(Data for this exercise begins)

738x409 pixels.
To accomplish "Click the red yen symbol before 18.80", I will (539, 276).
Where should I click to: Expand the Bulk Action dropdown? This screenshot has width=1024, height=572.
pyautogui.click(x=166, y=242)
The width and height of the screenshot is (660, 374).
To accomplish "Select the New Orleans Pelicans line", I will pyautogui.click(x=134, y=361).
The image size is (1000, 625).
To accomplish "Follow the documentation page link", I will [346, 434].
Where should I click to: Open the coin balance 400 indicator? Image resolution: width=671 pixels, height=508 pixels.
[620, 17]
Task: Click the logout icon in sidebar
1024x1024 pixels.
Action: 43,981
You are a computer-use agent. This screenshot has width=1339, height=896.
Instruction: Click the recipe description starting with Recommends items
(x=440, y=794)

(Data for this exercise ends)
(Data for this exercise begins)

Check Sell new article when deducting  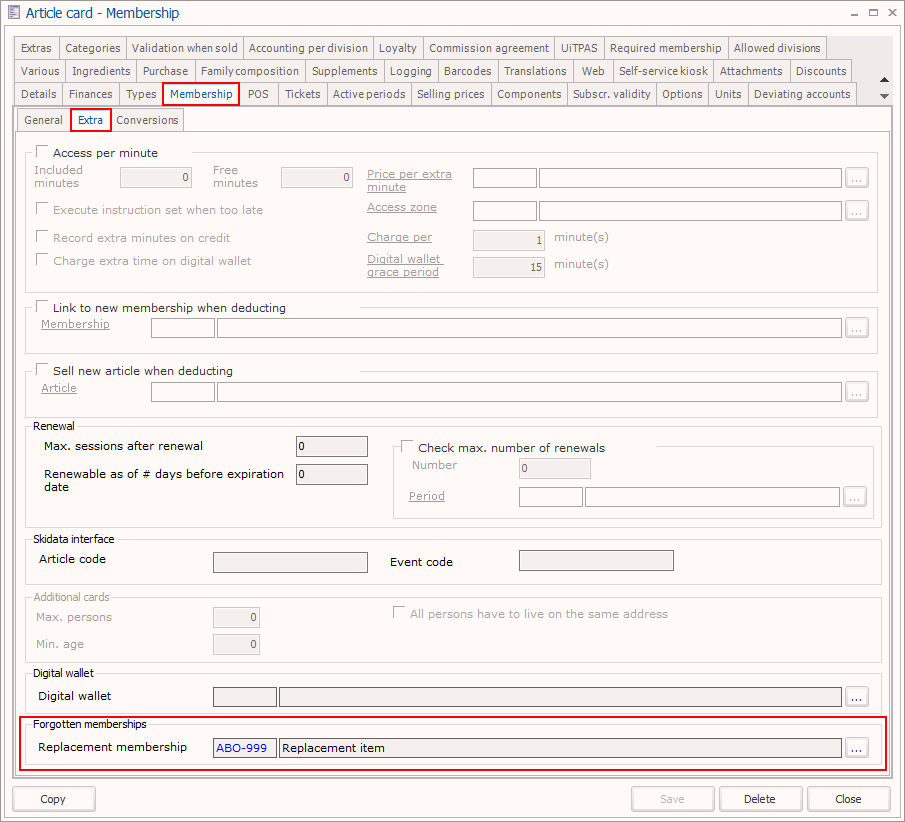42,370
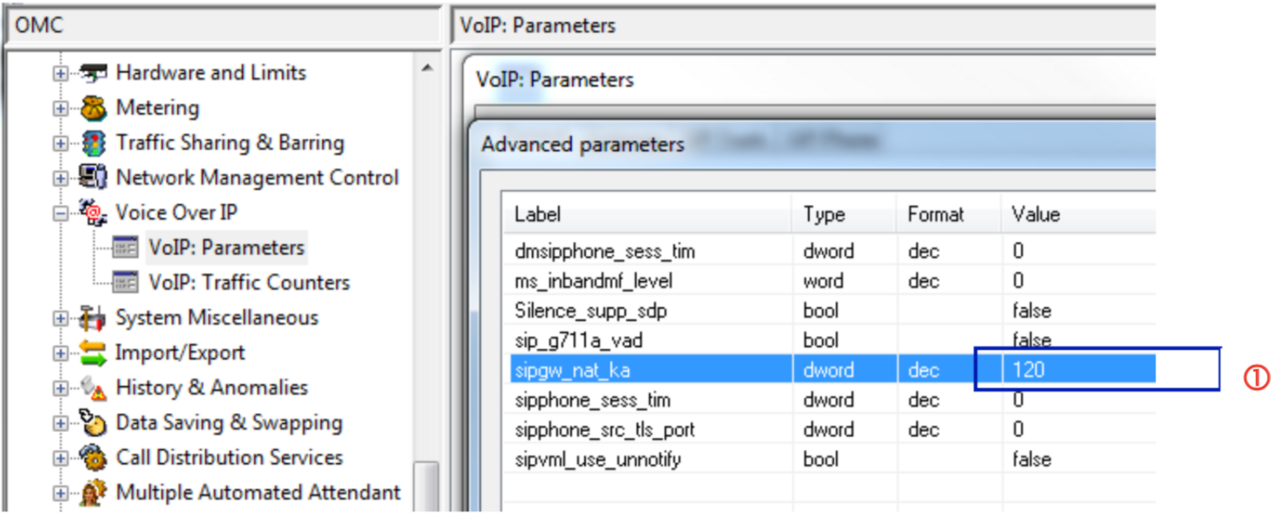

(Data for this exercise ends)

= Task statement =
All lines holding the word "will" must be found in the listing and copied.

= Exercise solution =
To accomplish "Click the red yen symbol before 18.80", I will (539, 276).
To accomplish "Select the New Orleans Pelicans line", I will pyautogui.click(x=134, y=361).
To accomplish "Follow the documentation page link", I will [346, 434].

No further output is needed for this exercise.